→ **Task objective**
Exclude the pictures, then copy all remaining records exactly.

Records drawn from a dataset
= Beginning of Section =
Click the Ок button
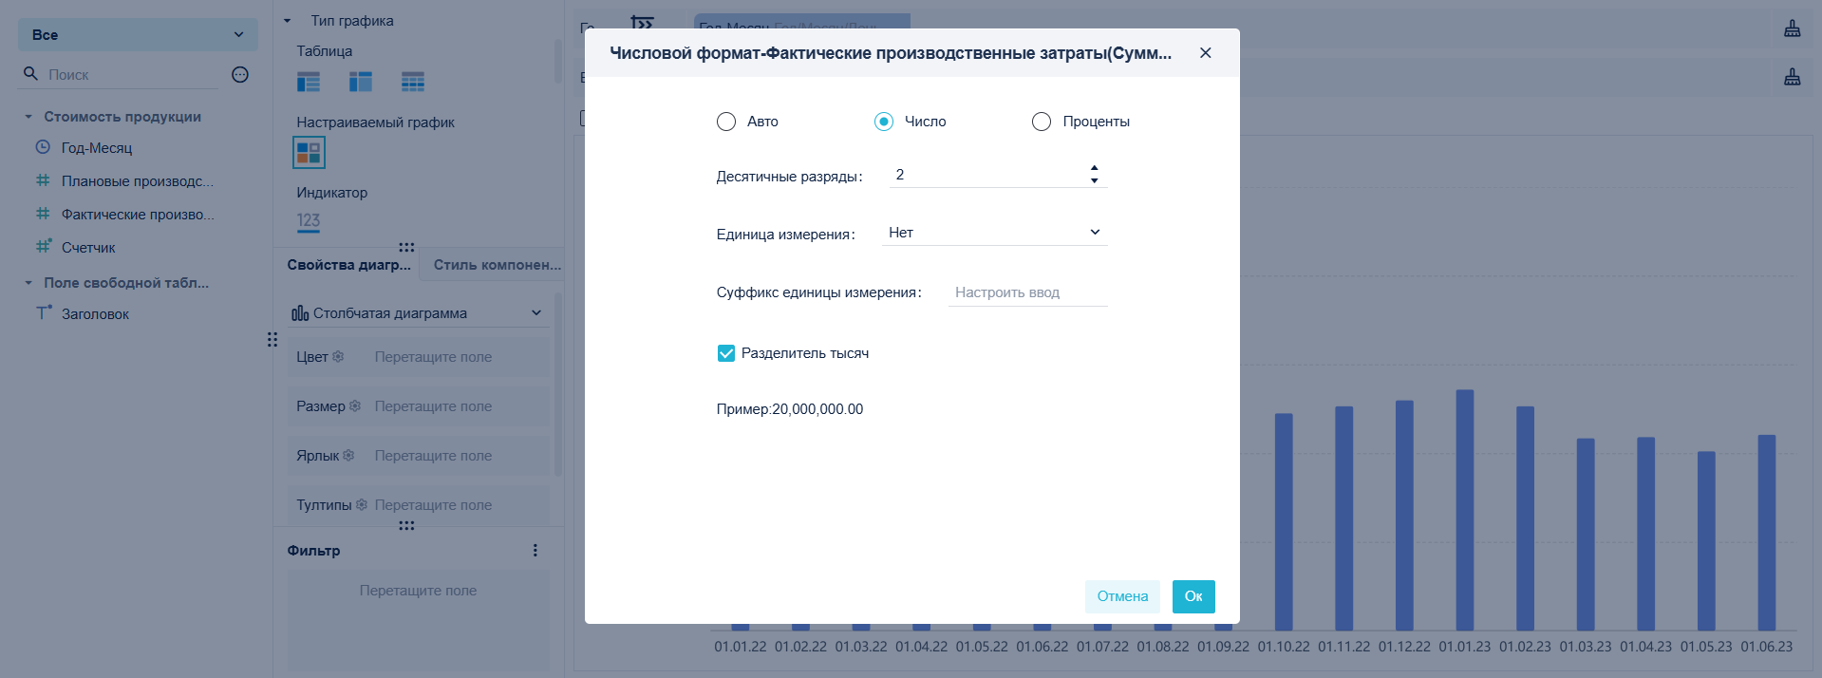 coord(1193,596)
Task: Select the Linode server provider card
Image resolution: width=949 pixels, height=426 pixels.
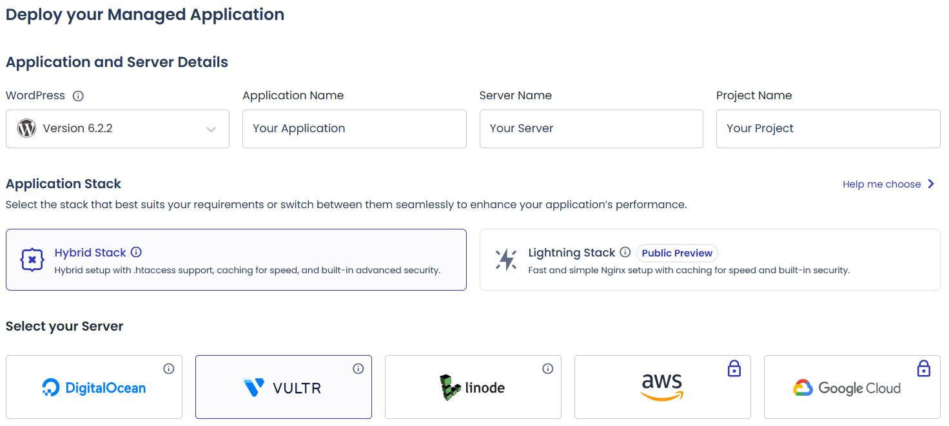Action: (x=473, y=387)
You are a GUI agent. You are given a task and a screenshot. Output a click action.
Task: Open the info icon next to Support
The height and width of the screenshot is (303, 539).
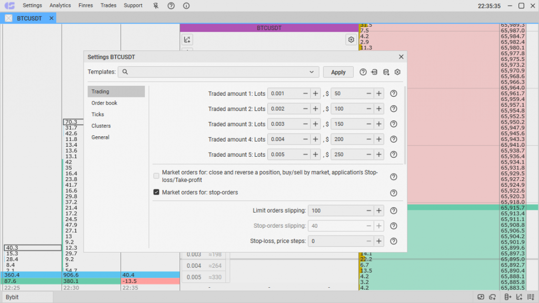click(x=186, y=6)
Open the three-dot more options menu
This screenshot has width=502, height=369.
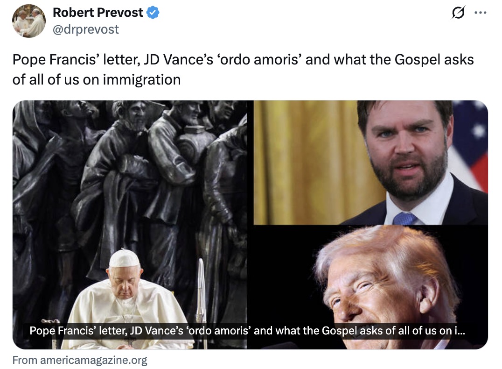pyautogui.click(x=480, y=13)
= End of Section =
→ **Task answer**
Click the Ок button
 coord(1193,596)
Task: Select the Linode server provider card
Image resolution: width=949 pixels, height=426 pixels.
Action: (x=473, y=387)
You are a GUI agent. You are given a task and a screenshot. Output a click action.
Task: Open the info icon next to Support
The height and width of the screenshot is (303, 539).
click(x=186, y=6)
Open the three-dot more options menu
This screenshot has width=502, height=369.
pyautogui.click(x=480, y=13)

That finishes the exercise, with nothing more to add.